Un’assistente sociale e una psicologa hanno infatti «dato ordine che le bimbe non stiano con me, senza un’autorizzazione del tribunale». Le piccole trascorrono la notte in ospedale, assieme alla zia, e solo il giorno dopo il padre riesce a contattare i servizi sociali. «Prendo appuntamento e vado a parlare con loro e mi spiegano che non posso avvicinarmi alle mie figlie. Poi, dopo pochi giorni, mi chiedono di firmare un’autorizzazione per portare le bimbe in una casa famiglia, altrimenti non potevano garantire dove sarebbero state mandate. Ho accettato perché avevo paura che chissà che fine avrebbero fatto. E dopo tre giorni le mie figlie sono state accompagnate in una comunità».
Solo tre settimane più tardi il tribunale dei minori convoca il medico. «Ho prospettato al giudice la situazione. Gli ho spiegato che avevo visto le mie bambine per dieci minuti prima che le portassero nella casa di accoglienza, poi più nulla. Il giorno dopo dal tribunale è arrivato l’ordine di organizzare incontri tutelati sia per me che per la madre».

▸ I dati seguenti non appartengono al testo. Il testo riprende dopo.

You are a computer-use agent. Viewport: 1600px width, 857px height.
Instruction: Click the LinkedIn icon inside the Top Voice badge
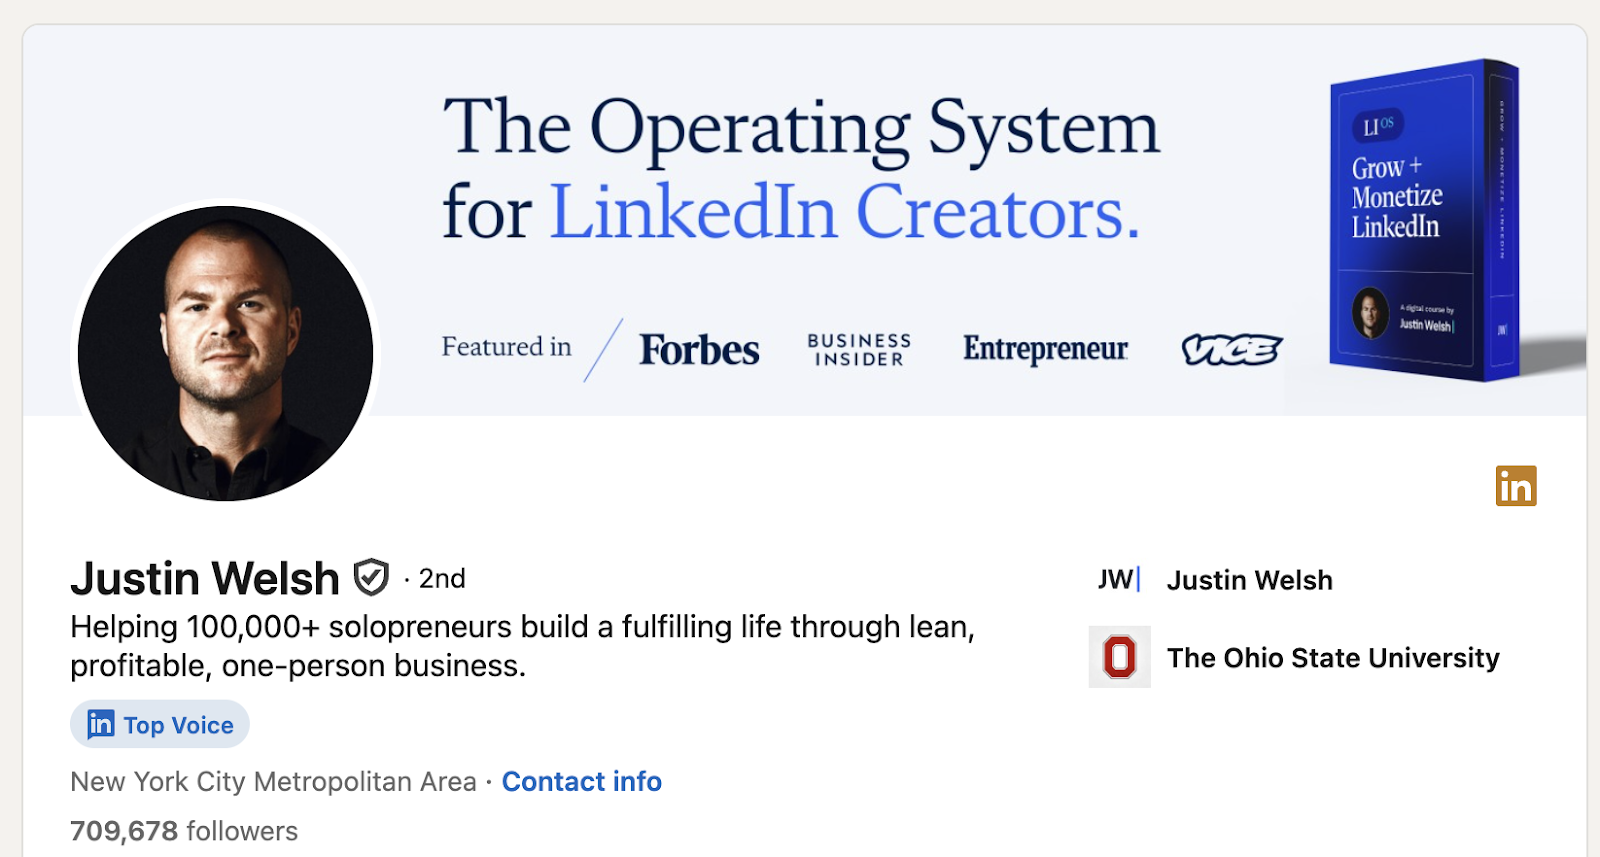tap(99, 724)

Un’ora ogni quindici giorni il papà. Due ore una volta la settimana la donna, nel frattempo dimessa dopo un lungo ricovero in psichiatria. In quattro mesi il medico potrà vedere le figlie un totale di 8 ore appena. «Dopo quattro mesi il giudice decide di mandare le bimbe con la mamma in un’altra casa di accoglienza». Un mese ancora e la procura chiude il caso: la denuncia della moglie si è dimostrata falsa e le imputazioni vengono archiviate.
Bimbe e madre restano nella casa famiglia un anno. Poi il giudice che segue la separazione della coppia dispone l’affidamento congiunto, e colloca le piccole a casa della madre.
La situazione migliora. E la famiglia all’orizzonte intravede la riconquista di una serenità frantumata. «Ciò che di questa storia non potrò mai perdonare – commenta il papà – è il funzionamento di un sistema che, per un pregiudizio, ha traumatizzato due bambine».
Chiosa finale. Il medico denuncia ai rispettivi ordini professionali l’assistente sociale e la psicologa intervenute per prime. Gli assistenti sociali hanno sanzionato la sua iscritta con un’ammonizione. «Gli psicologi hanno archiviato senza neppure aprire l’istruttoria».